A Pastoral Elegy.

Flights to Helicon: or Petites Pieces, in Verse. By G. P. Tousey.

George Philip Toosey

A lover's complain in twelve elegiac quatrains. Stung by the perfidious Daphne, Philander despairs and leaps headlong into a river. This attempt at elegy goes badly wrong, demonstrating what a misbegotten concept "artless" pastoral could be. But perhaps "A Pastoral Elegy" is not intentionally artless, since the first quatrain mimics Gray's Elegy and the last Gray's The Bard. Toosey's volume contains several attempts pastoral verse in a variety of forms.

Critical Review: "This volume contains a variety of little pieces on different occasions; some of which are puerile and incorrect, and others tolerable. The bard mounts his Pegasus in Bentinck-street, Soho; and from thence takes his flights to Helicon.

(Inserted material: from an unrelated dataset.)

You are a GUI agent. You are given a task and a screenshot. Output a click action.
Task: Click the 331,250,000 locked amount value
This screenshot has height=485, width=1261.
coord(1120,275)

But as he may probably be disappointed of the honours he expects at the court of the Muses, we would advise him to postpone his aerial journeys to Greece, and stop at Marybone" 26 (November 1768) 380.

Now Evening clad in robes of dusky grey,
O'er half the world its sable Empire holds;
The Lab'rer homewards bends his weary way,
And flocks recumbent rest within their folds.

When young Philander long by Love opprest,
Beneath the shade of yon wide spreading Oak;
While sad Despair alarm'd his grief-stung breast,
In plaintive voice, and broken sighs thus spoke.

O Daphne, charming, but ah! faithless Maid,
Oh hither turn your lovely eyes, and see
A hapless Youth, by thy fond arts betray'd,
And plung'd in endless scenes of misery.

Inconstant! say, what had Philander done?
That thus relentless, you his vows disdain;
Despise the conquest which your charms have won,
And hear unmov'd a once-lov'd Youth complain.

Can my blest Rival happy Damon boast,
A passion more sincere, more firm than mine;
By what offence have I your favour lost,
That now unheeded, I neglected pine.

Urg'd by my wrongs, I've often strove to prove,
If absence wou'd my hapless flame controul;
Alas! I found 'twas hard to conquer Love,
Whose seat like mine was planted in the soul.

E'er you, false Fair, my breast with hope inspir'd,
Serene and happy in my calm retreat;
Free from all care, content, I liv'd retir'd,
Nor ever felt the adverse stroke of fate.

Each vernal Grove my tuneful lays have heard,
Each Grot resounded with my vocal strains;
My oaten Reed, the village Band oft chear'd,
My Pipe melodious eccho'd thro' the Plains.

But now how chang'd! how different is the scene,
Since other thoughts my troubled mind employ;
Then what avails, how blest I once have been,
Now my sad heart is robb'd of every joy.

Who knows? perhaps e'en now the faithless Maid,
Of me forgetful in her Damon's arms;
Repeats the vows that once to me were paid,
And unto him resigns her blooming charms.

With Phrenzy fir'd, and maddening at the thought,
Philander rose, and by the Moon's pale gleam;
With mind resolv'd, and eager haste he sought,
To gain the margin of a neighb'ring stream.

Fill'd with despair he reach'd the roaring flood,
For O! too well did fate his footsteps guide;
Thrice call'd on Daphne as he weeping stood,
Then headlong plung'd into the rapid tide.